That last point links in nicely with Blake Wooster’s presentation. Wooster, business development director at Prozone, described his role as a kind of coaching scientist. His views represented the future of analysis in sport when he said that clubs should “use analytics to drive and not just inform decision-making”. Wooster’s session tied in with Rasmus Ankersen’s presentation from the day before (and to a lesser degree Cook’s reference to youth maturation) as he discussed the relative age effect in youth team football. He showed how different youth age groups are concentrated towards players born in the months directly following the cut-off point because the oldest boys are likely to be the most developed e.g. where the cut-off is 31 December, players selected in a football team are most likely to be born in January and February. He went on to describe the current Belgium national team, which has an incredibly strong first 11 at the moment, and how in recent years they overhauled their age groups to include 2 separate teams – one ‘A’ team and a development team called “the futures”. Wooster also gave an example of how Prozone calculate expected pass-success rates vs actual success rates to analyse youth players and potentially identify undervalued talent – this for me was a very satisfying use of stats to aid player appraisal. Wooster, however, did admit in the later panel session that analysis is still in an embryonic stage and that the term ‘moneyball’ in football is not particularly useful in selling analytics to clubs.

For what it’s worth, the presentation that I thought was the most interesting and well-measured throughout all of the 30-odd sessions I saw over the 4 day period was from Liverpool’s Director of Research Dr Ian Graham. Graham joined the club in the summer of 2012, following 7 years with a football analysis company. His presentation, entitled “The trouble with statistics” included the right balance of caution, care and logical proofs in answering a simple question: are clean sheets more important than scoring goals?

Graham’s regression analysis showed that one extra goal scored for a team is worth 1.02pts on average, whereas one extra clean sheet is worth an additional 2.99pts. From that piece of information alone I suppose one could be forgiven (if you want to be kind) for thinking that clean sheets are indeed more important than goals scored. But the R-squared of goals scored vs points is 77% whereas for clean sheets vs points it is 65%. The relationship with clean sheets is weaker because of volume – clean sheets are a limited resource whereas goals scored are unlimited in a match.
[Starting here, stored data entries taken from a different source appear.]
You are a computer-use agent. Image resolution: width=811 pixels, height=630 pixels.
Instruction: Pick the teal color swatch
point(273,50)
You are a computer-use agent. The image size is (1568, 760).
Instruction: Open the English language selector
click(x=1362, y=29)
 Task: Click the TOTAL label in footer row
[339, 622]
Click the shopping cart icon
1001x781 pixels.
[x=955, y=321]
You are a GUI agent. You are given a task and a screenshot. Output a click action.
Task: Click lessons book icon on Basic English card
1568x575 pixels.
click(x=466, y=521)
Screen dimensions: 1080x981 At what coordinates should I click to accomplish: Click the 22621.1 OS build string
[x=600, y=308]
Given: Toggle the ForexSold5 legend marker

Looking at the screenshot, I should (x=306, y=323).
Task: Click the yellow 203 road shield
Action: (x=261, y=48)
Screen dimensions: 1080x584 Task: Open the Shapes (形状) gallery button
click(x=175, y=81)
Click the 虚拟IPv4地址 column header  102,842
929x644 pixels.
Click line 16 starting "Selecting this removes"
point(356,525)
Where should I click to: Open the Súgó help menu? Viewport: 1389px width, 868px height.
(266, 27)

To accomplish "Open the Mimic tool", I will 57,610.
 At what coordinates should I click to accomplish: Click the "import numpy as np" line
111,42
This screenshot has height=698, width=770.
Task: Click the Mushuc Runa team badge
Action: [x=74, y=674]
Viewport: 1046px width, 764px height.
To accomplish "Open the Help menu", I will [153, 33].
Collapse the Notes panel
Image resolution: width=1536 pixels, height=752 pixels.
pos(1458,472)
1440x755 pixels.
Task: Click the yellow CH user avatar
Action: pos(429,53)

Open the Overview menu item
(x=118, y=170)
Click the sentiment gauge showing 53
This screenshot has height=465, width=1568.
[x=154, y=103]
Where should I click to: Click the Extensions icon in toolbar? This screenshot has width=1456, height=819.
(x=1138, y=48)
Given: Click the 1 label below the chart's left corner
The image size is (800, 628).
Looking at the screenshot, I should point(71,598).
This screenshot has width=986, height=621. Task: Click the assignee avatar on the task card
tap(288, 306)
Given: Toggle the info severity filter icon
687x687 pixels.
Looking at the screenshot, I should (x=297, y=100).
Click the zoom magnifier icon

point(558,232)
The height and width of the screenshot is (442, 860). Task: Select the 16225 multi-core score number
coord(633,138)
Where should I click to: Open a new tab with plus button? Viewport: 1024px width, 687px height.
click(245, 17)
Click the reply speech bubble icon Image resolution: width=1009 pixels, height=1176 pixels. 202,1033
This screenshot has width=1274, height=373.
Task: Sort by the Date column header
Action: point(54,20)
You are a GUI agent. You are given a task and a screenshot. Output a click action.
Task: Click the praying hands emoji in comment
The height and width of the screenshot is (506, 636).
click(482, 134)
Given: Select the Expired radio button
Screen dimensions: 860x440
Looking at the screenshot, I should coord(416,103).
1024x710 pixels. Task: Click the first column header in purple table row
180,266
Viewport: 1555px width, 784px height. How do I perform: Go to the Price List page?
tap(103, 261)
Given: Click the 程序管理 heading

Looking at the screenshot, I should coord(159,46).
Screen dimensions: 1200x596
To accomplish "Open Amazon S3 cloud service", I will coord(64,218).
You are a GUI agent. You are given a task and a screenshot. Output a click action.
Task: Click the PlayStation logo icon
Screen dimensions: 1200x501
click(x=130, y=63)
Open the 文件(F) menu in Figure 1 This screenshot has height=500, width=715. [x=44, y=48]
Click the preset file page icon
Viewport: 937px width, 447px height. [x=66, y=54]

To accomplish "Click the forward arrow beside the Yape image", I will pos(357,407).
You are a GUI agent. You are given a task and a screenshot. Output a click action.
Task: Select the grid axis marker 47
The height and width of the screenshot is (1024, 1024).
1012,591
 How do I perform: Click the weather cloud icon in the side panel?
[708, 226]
In order to improve from an average level of goals scored (50 per season) to the top quartile you would need to score about 10 more on average (+20%). However in order to go from 11 clean sheets (average) to the top quartile level of 14 per season you need to improve by +27%.  Hence we might say it is ‘easier’ to score more goals than to improve clean sheets. Having shown this, Graham explained that the FA really was a pioneer in football in 1980 when it became the first association to introduce 3pts for a win in order to incentivise attacking football (not that it had a major long-term effect). He also discussed the path of strategies for teams at different levels – showing that clean sheets are still relatively more important for below average sides who are less likely to outscore a top team and will have a better chance of success if they restrict their opponents from scoring.

The last session I attended was the coaching panel with Steve McClaren, Paul Holder (FA national coach) and Scott Miller (first-team fitness coach at Fulham). As I noted in my previous post, McClaren began by talking about how great it was to be able to support an exhibition of innovation in football, before saying that “all I want from you science people is fitness and injury stats”! He insisted that management needs be allowed to work on instinct – which just goes to show the reality of the challenge that analytics has to overcome if it will ever become fully integrated at football clubs. He gave some useful insight into his knowledge of the differences in coaching between the Netherlands and England – in the Netherlands it seems that football-related training and fitness training with a ball are given more of an emphasis. McClaren used his experiences from Twente and Wolfsburg to argue that game intelligence in England needs to improve, giving an example of a young player at Twente who, when he was asked his opinion on team tactics for the upcoming game, gave a such a full account of player positioning and where to concentrate attack/defence with a good enough understanding to be one of the coaches.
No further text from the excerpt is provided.